Tropical ecosystems play an important role in the regional and global climate system through the exchange of greenhouse gases (GHGs), water and energy and provide important ecosystems services. However, increasing pressures from rapidly growing populations have resulted in intensive transformation of tropical landscapes resulting in deforestation, agricultural expansion, erosion and fire. Carbon-rich ecosystems such as peatlands and forests are particularly threatened, as deforestation and drainage alter their fluxes of dissolved organic carbon (DOC), carbon dioxide and methane. Across the tropics, land use impacts, in combination with climate change, are altering biogeochemical cycles and hydrology, highlighting the need for new observations and understanding that will support sustainable management in these ecosystems.

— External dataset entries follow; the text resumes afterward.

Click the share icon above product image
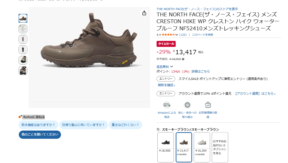288x163 pixels. pyautogui.click(x=144, y=13)
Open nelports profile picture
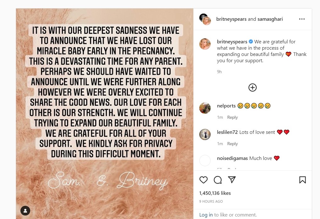Image resolution: width=320 pixels, height=219 pixels. tap(205, 108)
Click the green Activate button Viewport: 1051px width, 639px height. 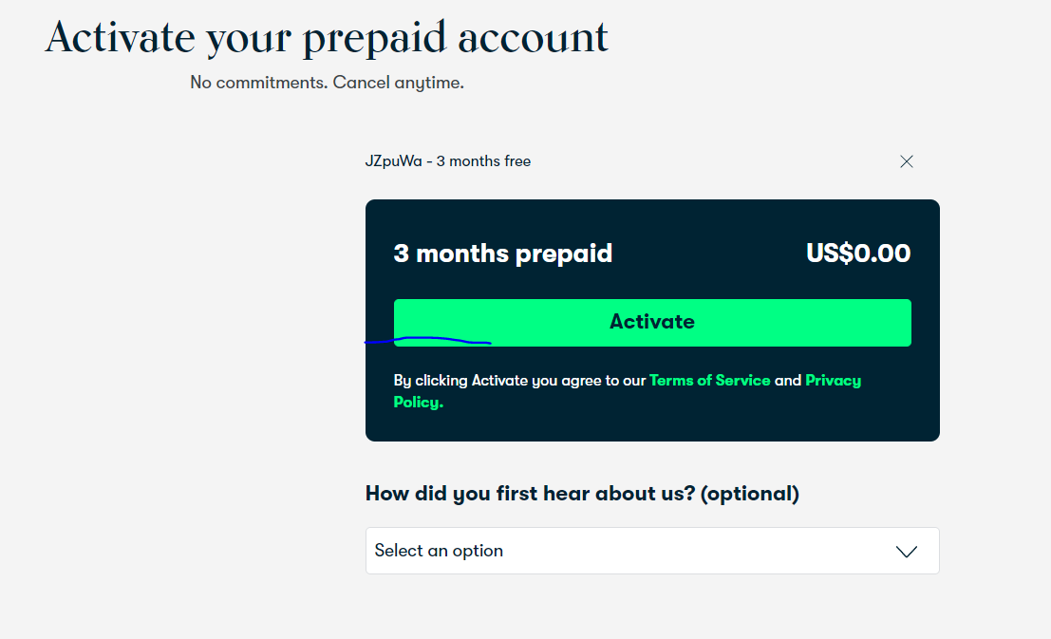point(652,322)
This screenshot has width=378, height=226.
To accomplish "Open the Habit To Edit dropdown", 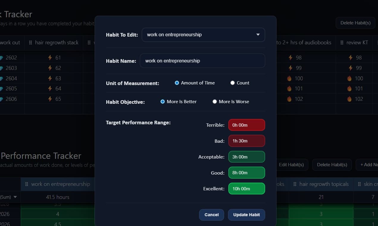I will tap(203, 35).
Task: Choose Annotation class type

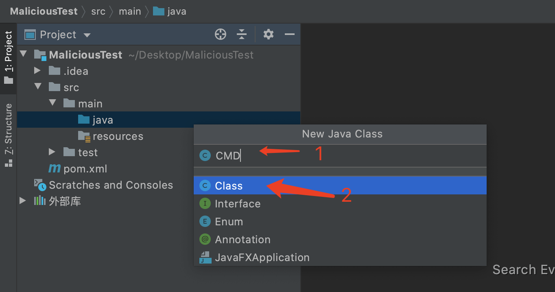Action: coord(243,240)
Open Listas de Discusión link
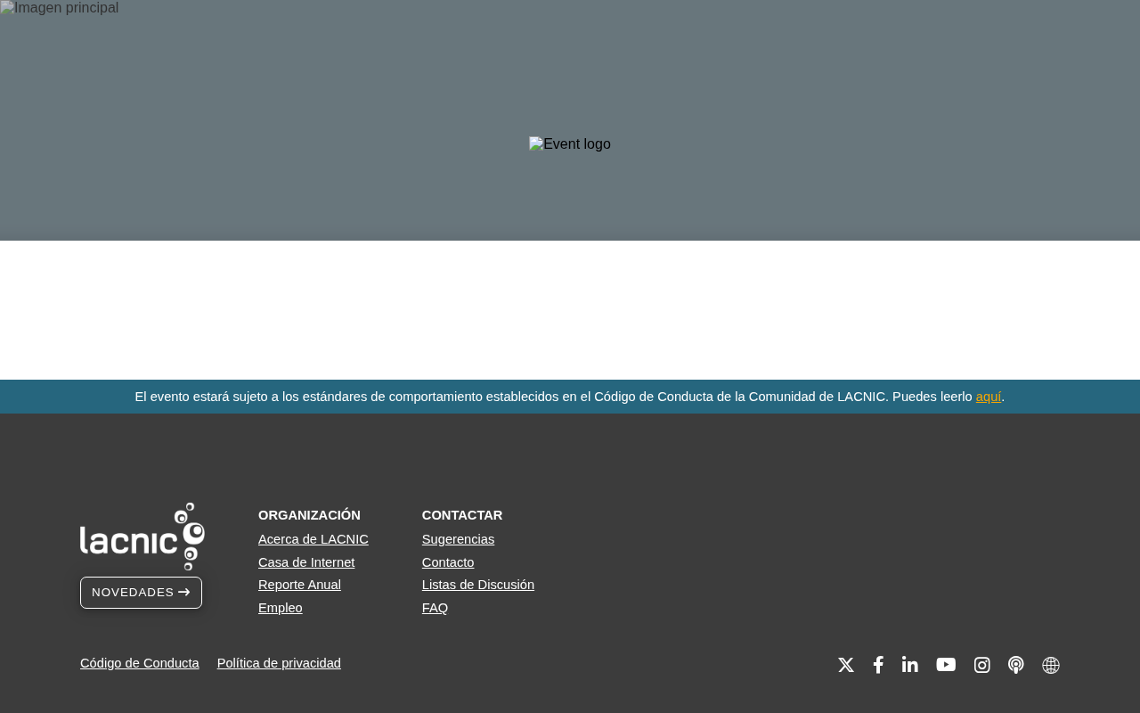1140x713 pixels. point(478,585)
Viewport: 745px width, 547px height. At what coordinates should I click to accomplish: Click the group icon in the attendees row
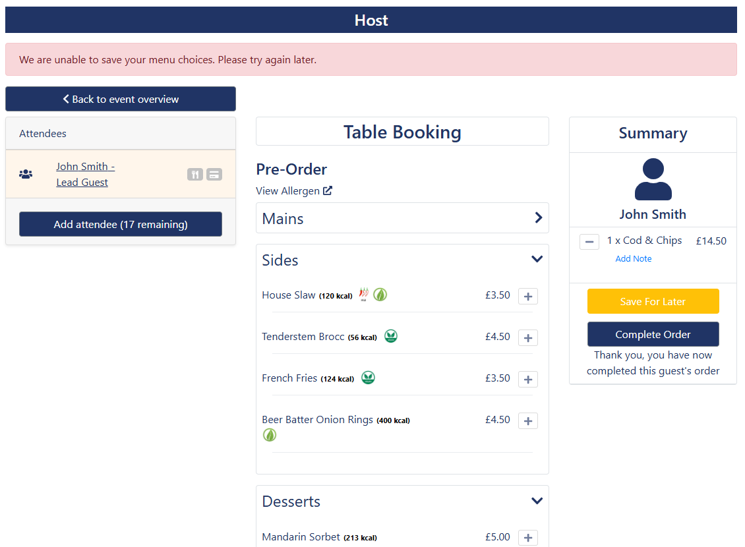26,175
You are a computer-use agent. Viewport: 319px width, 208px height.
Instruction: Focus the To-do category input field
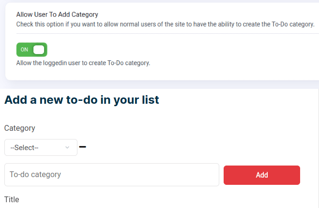[x=112, y=175]
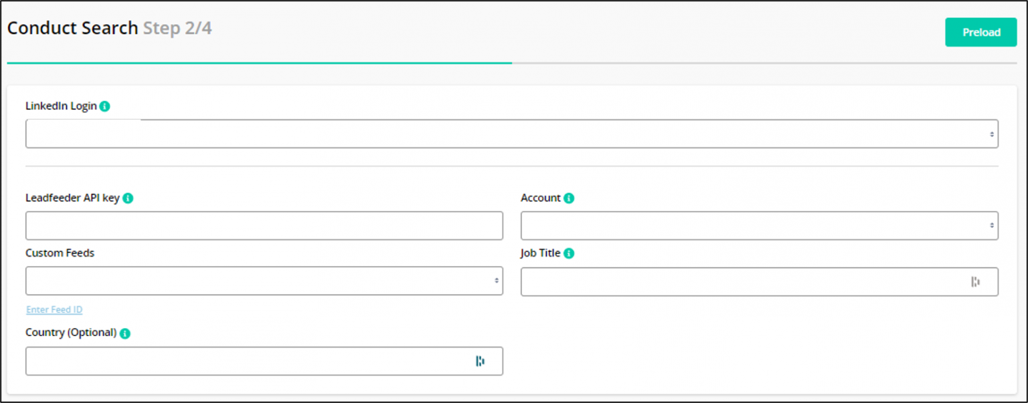Click the dropdown arrow icon of Custom Feeds
Viewport: 1028px width, 403px height.
pyautogui.click(x=497, y=281)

However, we are limited by both a lack of data and fundamental understanding of tropical landscapes and peatlands. In this session we welcome contributions that provide insights on how changes in climate and land use impact biogeochemical cycles and ecohydrology in the tropics. We invite work on pristine, degraded and agricultural ecosystems, including but not limited to forests, savannahs, oil palm plantations, peatlands, wetlands, lakes and rivers. At the site-level, we welcome studies including laboratory and field experiments, eddy covariance and flux measurements and process-based models. At larger spatial scales, we invite the application of earth observation and modeling tools including airborne and remote sensing products (i.e. LIDAR, SAR and Optical), forest mapping, calibration and validation of new tools, and large-scale simulations, including those addressing climate sensitivity, fire risk and disturbance. Finally, we encourage representation of all tropical regions, including South and Southeast Asia, Africa and the Americas.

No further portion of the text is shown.